* Written instruction: Set down every line of the items below verbatim, leaving out the pictures.

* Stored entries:
* start *

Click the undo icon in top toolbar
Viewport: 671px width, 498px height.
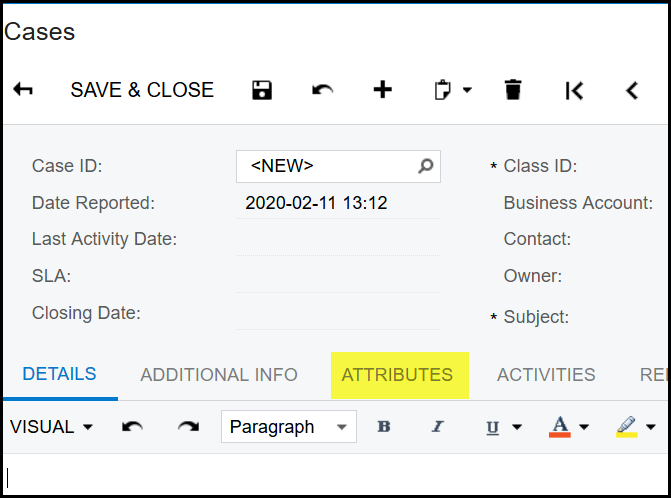(322, 90)
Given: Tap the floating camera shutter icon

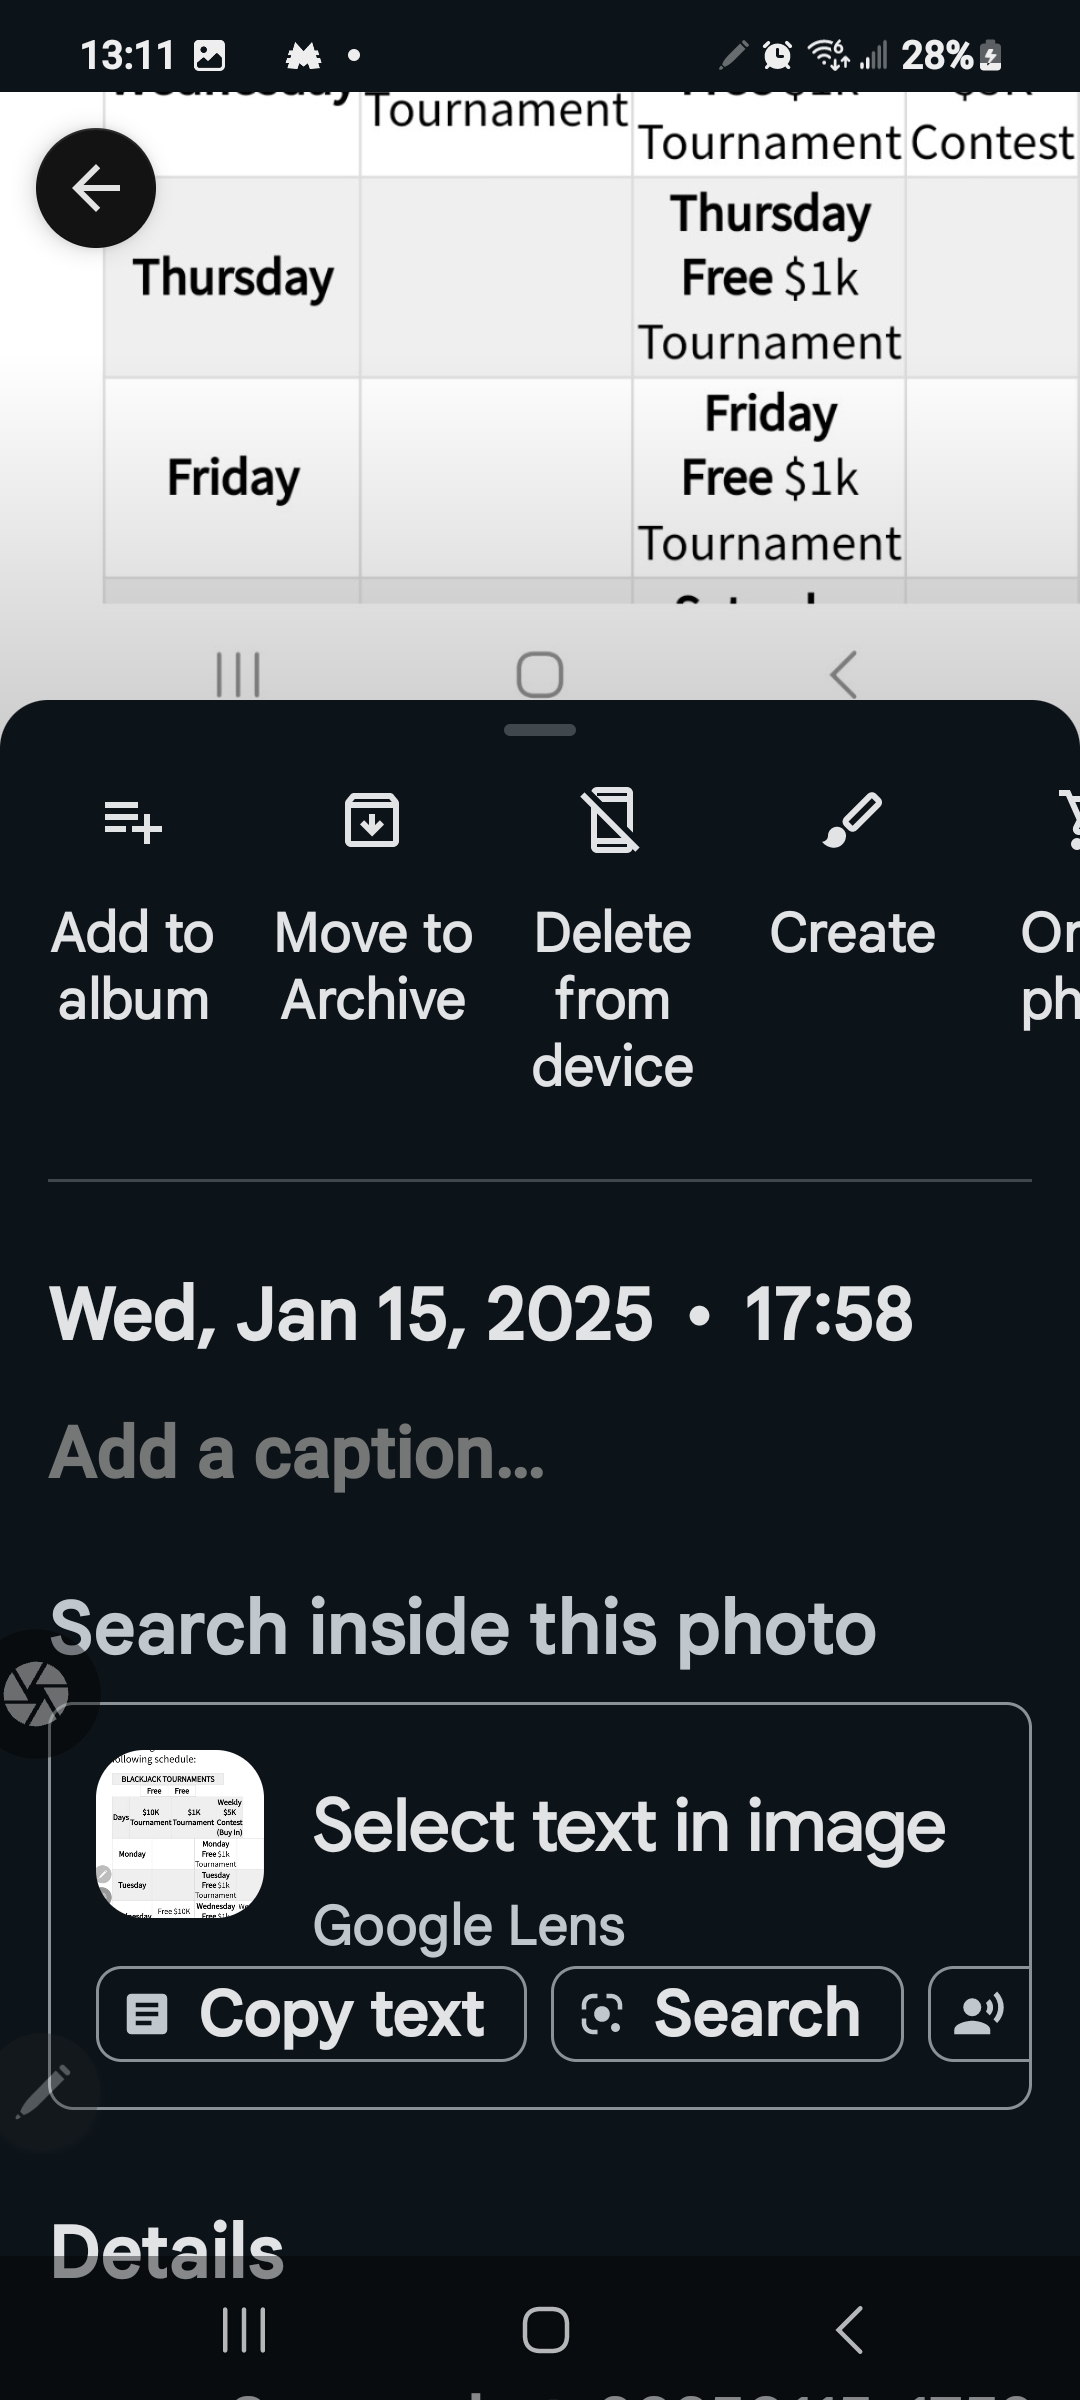Looking at the screenshot, I should point(37,1694).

* end *

* Completed exercise:
Click the undo icon in top toolbar
Viewport: 671px width, 498px height.
(322, 90)
Given: Tap the floating camera shutter icon

Looking at the screenshot, I should point(37,1694).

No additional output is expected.